No New York Mercantile Exchange (Nymex), o barril 'light sweet' para entrega em setembro fechou em 125,10 dólares, o que representa um aumento de 1,02 dólar em relação ao fechamento da sessão de quinta-feira.

Os preços caíram no início da sessão de hoje (sexta-feira), mas subiram mais de 4 dólares no momento em que um ministro israelense elevava o tom contra o Irã.

"A política americana em relação ao Irã ficou um pouco mais frouxa, o que torna os israelenses mais nervosos e dá mais peso à idéia de uma iniciativa isolada de Israel contra o Irã", explicou Antoine Halff, do Newedge Group.

Os Estados Unidos, junto com Alemanha, China, França, Grã-Bretanha e Rússia, adotaram em 19 de julho uma postura mais conciliadora com Teerã.

Eles propuseram a idéia de um "congelamento mútuo", segundo o qual os iranianos manteriam o enriquecimento de urânio no nível atual e os seis países desistiriam de endurecer as sanções contra a República Islâmica.

Entretanto, o mercado segue afetado pelas preocupações com uma eventual redução do consumo de petróleo impulsionada pela desaceleração econômica.

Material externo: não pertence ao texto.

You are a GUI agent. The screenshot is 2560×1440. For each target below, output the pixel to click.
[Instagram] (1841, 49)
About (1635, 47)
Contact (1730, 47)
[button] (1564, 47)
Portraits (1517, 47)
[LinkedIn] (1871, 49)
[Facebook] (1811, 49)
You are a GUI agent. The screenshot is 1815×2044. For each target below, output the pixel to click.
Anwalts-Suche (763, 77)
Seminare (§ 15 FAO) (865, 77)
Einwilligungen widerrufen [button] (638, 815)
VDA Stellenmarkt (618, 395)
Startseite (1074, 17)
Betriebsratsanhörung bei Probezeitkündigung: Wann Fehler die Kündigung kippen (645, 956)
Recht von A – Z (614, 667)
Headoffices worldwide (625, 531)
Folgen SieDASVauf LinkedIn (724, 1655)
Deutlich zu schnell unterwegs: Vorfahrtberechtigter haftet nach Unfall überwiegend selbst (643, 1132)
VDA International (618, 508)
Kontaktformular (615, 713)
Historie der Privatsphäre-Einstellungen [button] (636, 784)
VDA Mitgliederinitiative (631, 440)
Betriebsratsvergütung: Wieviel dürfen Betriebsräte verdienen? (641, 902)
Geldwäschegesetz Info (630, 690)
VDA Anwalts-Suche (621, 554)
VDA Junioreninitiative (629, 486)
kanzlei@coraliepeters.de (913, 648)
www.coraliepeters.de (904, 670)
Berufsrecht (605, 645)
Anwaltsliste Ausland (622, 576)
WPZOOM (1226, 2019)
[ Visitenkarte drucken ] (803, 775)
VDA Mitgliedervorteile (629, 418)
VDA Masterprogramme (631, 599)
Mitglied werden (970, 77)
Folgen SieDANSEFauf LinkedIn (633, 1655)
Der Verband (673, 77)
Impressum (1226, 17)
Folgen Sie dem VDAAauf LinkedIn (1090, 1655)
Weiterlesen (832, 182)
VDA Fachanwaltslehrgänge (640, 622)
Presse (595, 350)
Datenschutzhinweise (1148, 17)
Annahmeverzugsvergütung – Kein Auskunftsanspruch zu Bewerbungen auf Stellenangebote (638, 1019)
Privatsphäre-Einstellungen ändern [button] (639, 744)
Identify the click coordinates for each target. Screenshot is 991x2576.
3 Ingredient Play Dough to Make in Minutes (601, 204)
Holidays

Em novo sinal da desaceleração econômica nos Estados Unidos, o maior consumidor mundial de petróleo, o desemprego subiu para 5,7% em julho, atingindo seu nível mais alto desde março de 2004. A economia americana perdeu empregos pelo sétimo mês consecutivo.

Quinta-feira, o país anunciou um crescimento decepcionante de apenas 1,9% no segundo trimestre, quando os analistas apostavam em 2,3%.